Data for the task –

--- START ---

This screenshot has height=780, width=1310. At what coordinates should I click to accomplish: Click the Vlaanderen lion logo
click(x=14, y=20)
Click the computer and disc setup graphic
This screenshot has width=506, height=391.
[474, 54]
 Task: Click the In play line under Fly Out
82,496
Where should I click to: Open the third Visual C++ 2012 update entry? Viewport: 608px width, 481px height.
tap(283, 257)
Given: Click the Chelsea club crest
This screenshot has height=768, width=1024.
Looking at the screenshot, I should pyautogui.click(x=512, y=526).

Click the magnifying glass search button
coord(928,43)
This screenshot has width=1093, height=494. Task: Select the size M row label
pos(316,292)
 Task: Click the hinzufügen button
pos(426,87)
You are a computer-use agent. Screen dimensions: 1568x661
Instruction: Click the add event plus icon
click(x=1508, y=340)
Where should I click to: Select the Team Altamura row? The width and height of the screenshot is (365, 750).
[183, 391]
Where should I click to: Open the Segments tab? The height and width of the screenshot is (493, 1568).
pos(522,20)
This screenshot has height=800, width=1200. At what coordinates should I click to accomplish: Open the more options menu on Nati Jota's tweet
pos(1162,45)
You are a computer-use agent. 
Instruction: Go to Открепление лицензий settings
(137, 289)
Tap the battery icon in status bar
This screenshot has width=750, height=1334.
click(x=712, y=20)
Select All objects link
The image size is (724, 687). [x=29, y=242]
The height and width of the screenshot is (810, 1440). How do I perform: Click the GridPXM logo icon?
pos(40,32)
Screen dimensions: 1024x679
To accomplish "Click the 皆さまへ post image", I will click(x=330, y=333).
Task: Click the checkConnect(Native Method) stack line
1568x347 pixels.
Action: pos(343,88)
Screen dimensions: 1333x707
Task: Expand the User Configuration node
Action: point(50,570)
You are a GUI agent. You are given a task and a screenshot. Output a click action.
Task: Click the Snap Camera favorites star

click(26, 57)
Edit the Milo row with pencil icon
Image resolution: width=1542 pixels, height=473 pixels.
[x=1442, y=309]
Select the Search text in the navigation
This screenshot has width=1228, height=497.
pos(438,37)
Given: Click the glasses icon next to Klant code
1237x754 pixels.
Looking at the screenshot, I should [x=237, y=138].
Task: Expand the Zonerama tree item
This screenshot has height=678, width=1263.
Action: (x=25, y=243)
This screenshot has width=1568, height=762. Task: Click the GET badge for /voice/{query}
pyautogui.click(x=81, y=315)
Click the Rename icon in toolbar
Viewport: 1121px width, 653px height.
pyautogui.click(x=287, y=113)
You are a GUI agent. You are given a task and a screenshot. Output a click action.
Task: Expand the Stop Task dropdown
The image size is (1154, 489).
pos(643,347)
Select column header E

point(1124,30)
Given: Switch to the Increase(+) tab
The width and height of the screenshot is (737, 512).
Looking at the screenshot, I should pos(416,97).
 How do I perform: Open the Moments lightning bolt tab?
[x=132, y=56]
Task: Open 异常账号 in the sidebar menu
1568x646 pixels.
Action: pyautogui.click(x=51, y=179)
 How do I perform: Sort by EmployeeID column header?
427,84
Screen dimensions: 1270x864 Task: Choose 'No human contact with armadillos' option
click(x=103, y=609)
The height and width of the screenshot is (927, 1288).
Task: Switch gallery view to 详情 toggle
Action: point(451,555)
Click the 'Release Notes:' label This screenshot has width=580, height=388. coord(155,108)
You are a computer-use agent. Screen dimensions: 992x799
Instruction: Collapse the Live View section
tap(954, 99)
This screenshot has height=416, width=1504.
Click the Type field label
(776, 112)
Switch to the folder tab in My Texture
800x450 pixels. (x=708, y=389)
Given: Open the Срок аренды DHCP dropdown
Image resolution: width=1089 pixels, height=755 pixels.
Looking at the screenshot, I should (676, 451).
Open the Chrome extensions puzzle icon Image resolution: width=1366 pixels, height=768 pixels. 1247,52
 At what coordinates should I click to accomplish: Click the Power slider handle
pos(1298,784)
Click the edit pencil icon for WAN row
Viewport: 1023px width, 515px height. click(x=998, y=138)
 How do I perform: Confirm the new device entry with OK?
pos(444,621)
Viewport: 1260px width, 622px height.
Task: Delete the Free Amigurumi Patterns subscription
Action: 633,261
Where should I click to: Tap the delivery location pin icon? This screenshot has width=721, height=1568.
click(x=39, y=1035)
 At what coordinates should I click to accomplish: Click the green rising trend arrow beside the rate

--- END ---

Task instructions –
Give the complete listing again, exactly as it appears above.

The answer –
This screenshot has height=780, width=1310. At what coordinates should I click to accomplish: Click the Vlaanderen lion logo
click(x=14, y=20)
Click the computer and disc setup graphic
This screenshot has width=506, height=391.
[474, 54]
 Task: Click the In play line under Fly Out
82,496
Where should I click to: Open the third Visual C++ 2012 update entry? Viewport: 608px width, 481px height.
tap(283, 257)
Given: Click the Chelsea club crest
This screenshot has height=768, width=1024.
Looking at the screenshot, I should pyautogui.click(x=512, y=526).

Click the magnifying glass search button
coord(928,43)
This screenshot has width=1093, height=494. Task: Select the size M row label
pos(316,292)
 Task: Click the hinzufügen button
pos(426,87)
You are a computer-use agent. Screen dimensions: 1568x661
Instruction: Click the add event plus icon
click(x=1508, y=340)
Where should I click to: Select the Team Altamura row? The width and height of the screenshot is (365, 750).
[183, 391]
Where should I click to: Open the Segments tab? The height and width of the screenshot is (493, 1568).
pos(522,20)
This screenshot has height=800, width=1200. At what coordinates should I click to accomplish: Open the more options menu on Nati Jota's tweet
pos(1162,45)
You are a computer-use agent. 
Instruction: Go to Открепление лицензий settings
(137, 289)
Tap the battery icon in status bar
This screenshot has width=750, height=1334.
click(x=712, y=20)
Select All objects link
The image size is (724, 687). [x=29, y=242]
The height and width of the screenshot is (810, 1440). How do I perform: Click the GridPXM logo icon?
pos(40,32)
Screen dimensions: 1024x679
To accomplish "Click the 皆さまへ post image", I will click(x=330, y=333).
Task: Click the checkConnect(Native Method) stack line
1568x347 pixels.
Action: pos(343,88)
Screen dimensions: 1333x707
Task: Expand the User Configuration node
Action: point(50,570)
You are a GUI agent. You are given a task and a screenshot. Output a click action.
Task: Click the Snap Camera favorites star

click(26, 57)
Edit the Milo row with pencil icon
Image resolution: width=1542 pixels, height=473 pixels.
[x=1442, y=309]
Select the Search text in the navigation
This screenshot has width=1228, height=497.
pos(438,37)
Given: Click the glasses icon next to Klant code
1237x754 pixels.
Looking at the screenshot, I should [x=237, y=138].
Task: Expand the Zonerama tree item
This screenshot has height=678, width=1263.
Action: (x=25, y=243)
This screenshot has width=1568, height=762. Task: Click the GET badge for /voice/{query}
pyautogui.click(x=81, y=315)
Click the Rename icon in toolbar
Viewport: 1121px width, 653px height.
pyautogui.click(x=287, y=113)
You are a GUI agent. You are given a task and a screenshot. Output a click action.
Task: Expand the Stop Task dropdown
The image size is (1154, 489).
pos(643,347)
Select column header E

point(1124,30)
Given: Switch to the Increase(+) tab
The width and height of the screenshot is (737, 512).
Looking at the screenshot, I should pos(416,97).
 How do I perform: Open the Moments lightning bolt tab?
[x=132, y=56]
Task: Open 异常账号 in the sidebar menu
1568x646 pixels.
Action: pyautogui.click(x=51, y=179)
 How do I perform: Sort by EmployeeID column header?
427,84
Screen dimensions: 1270x864 Task: Choose 'No human contact with armadillos' option
click(x=103, y=609)
The height and width of the screenshot is (927, 1288).
Task: Switch gallery view to 详情 toggle
Action: point(451,555)
Click the 'Release Notes:' label This screenshot has width=580, height=388. coord(155,108)
You are a computer-use agent. Screen dimensions: 992x799
Instruction: Collapse the Live View section
tap(954, 99)
This screenshot has height=416, width=1504.
Click the Type field label
(776, 112)
Switch to the folder tab in My Texture
800x450 pixels. (x=708, y=389)
Given: Open the Срок аренды DHCP dropdown
Image resolution: width=1089 pixels, height=755 pixels.
Looking at the screenshot, I should (676, 451).
Open the Chrome extensions puzzle icon Image resolution: width=1366 pixels, height=768 pixels. 1247,52
 At what coordinates should I click to accomplish: Click the Power slider handle
pos(1298,784)
Click the edit pencil icon for WAN row
Viewport: 1023px width, 515px height. click(x=998, y=138)
 How do I perform: Confirm the new device entry with OK?
pos(444,621)
Viewport: 1260px width, 622px height.
Task: Delete the Free Amigurumi Patterns subscription
Action: 633,261
Where should I click to: Tap the delivery location pin icon? This screenshot has width=721, height=1568.
click(x=39, y=1035)
 At what coordinates should I click to accomplish: Click the green rising trend arrow beside the rate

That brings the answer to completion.